GPF had been using US firm Russell as its responsible entity for choosing and administering managers for foreign assets for four years. The formal contract with Russell had run out in 2008 and was not reactivated, but the fund continued using the firm.

Triphon says GPF has been happy with Russell as the responsible entity of the fund, but last year decided to review its offshore investment strategy; hence the decision to invite five consultancies, including Russell, to pitch for the mandate.

“We wanted to re-evaluate the programme of fund manager selection,” says Triphon, “and we have more allocations to allocate, so we issued the RFP to look at the ideas everyone could offer.”

The entity still uses multi-manager structures for other parts of its portfolio, he adds, but “there are issues with allocation we wanted to think about, and we felt Towers Watson will be able to provide the best ideas for this”.

The consultancy will ultimately help with manager selection, as well as portfolio-allocation and risk-management advice.

Towers Watson started working with GPF in early December, when its Asia-Pacific head of portfolio advisory, Peter Ryan-Kane, moved to Bangkok from Hong Kong to initiate the programme.

The consultancy operates a regional portfolio advisory team around the region, and it brings members of the team together for big projects like this one. Ryan-Kane brought to Bangkok a project manager from Korea, an analyst and a portfolio construction specialist from Hong Kong, and a strategic portfolio expert from Australia. The firm did something similar last year for another client.

“This reflects our belief that having a regional team and being able to bring together the best regional expertise on the ground for each client is the best model,” says Ryan-Kane.

He returned to Hong Kong this week after the initial phase of work was completed. The second phase is now starting, and he will be returning regularly for a week or so per month for the next year until the maintenance contract is set up and running.

Ryan-Kane declines to reveal the length of the contract, but says it’s “based on a long-term commitment from both sides”, given the amount of time and effort that’s gone into implementing it. 

Towers Watson has won a couple of other fairly major mandates in Asia, he adds, without disclosing names. “The wins have some consistency about them, in that [clients] are moving beyond traditional strategic asset allocation and more towards tailored portfolio construction, such as building in more specific risk constraints given what happened in 2008/9.”

“Generally speaking, across the region most institutions have now done or are completing the strategic reviews they started in 2008/9 and now moving to implement them,” he says. “Most work now is portfolio construction, meaning more money is being deployed offshore.

“It is resulting in more innovative thinking, in terms of the returns they are trying to generate,” says Ryan-Kane. “The days of having a modest offshore programme are over – institutions are looking at more deliberate allocations now.”
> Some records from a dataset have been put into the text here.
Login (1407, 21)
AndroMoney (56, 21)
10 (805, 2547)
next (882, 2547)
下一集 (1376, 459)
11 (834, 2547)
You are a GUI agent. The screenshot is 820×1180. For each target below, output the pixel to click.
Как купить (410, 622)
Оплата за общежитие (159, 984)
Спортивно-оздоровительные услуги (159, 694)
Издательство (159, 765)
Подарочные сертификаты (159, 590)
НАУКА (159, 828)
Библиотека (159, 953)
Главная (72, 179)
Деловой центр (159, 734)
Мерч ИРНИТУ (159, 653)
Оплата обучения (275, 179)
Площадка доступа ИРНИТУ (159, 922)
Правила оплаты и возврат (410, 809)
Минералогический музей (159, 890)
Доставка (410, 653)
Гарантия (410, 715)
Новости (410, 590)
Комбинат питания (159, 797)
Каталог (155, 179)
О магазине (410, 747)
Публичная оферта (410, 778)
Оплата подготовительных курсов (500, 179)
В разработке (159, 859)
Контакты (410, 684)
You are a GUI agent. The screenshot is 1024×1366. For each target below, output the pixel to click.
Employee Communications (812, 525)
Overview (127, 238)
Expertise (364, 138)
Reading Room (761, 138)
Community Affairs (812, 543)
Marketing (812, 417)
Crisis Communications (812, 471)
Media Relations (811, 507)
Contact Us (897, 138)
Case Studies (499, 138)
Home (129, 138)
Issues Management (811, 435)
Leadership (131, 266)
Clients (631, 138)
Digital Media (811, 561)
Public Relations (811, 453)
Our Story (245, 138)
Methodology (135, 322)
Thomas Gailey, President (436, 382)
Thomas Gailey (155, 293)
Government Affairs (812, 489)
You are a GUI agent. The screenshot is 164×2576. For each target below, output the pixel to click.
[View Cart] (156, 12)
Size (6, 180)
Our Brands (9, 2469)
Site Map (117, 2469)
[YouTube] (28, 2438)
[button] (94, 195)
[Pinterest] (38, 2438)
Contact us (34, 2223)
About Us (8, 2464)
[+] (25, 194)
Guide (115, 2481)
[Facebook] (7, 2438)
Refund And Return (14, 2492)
Russell declined to comment on the matter, as GPF remains a client of theirs.

However, the US firm has had recent success elsewhere in Asia, being selected as transition manager by Taiwan’s $16.2 billion Public Service Pension Fund (PSPF), a mandatory defined-benefit scheme for civil servants, teachers and military personnel in Taiwan.

Russell will manage transitions for PSPF of various non-Taiwanese assets, including global and emerging-markets equities, under the five-year contract.